» **Do this**: Output the records from the line that contains "You are a GUI" through the line that contains "pos(660,1517)" as a Markdown table with the columns Index and Text. Put the row number under Index and each line under Text, and omit any blank lines.

» **Material provided**:
══════════
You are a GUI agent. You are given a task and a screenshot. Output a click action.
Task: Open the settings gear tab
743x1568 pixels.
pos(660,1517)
══════════
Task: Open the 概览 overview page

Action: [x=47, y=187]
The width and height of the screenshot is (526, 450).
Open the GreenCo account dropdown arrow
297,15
══════════
» **Written response**:
| Index | Text |
|---|---|
| 1 | You are a GUI agent. You are given a task and a screenshot. Output a click action. |
| 2 | Task: Open the settings gear tab |
| 3 | 743x1568 pixels. |
| 4 | pos(660,1517) |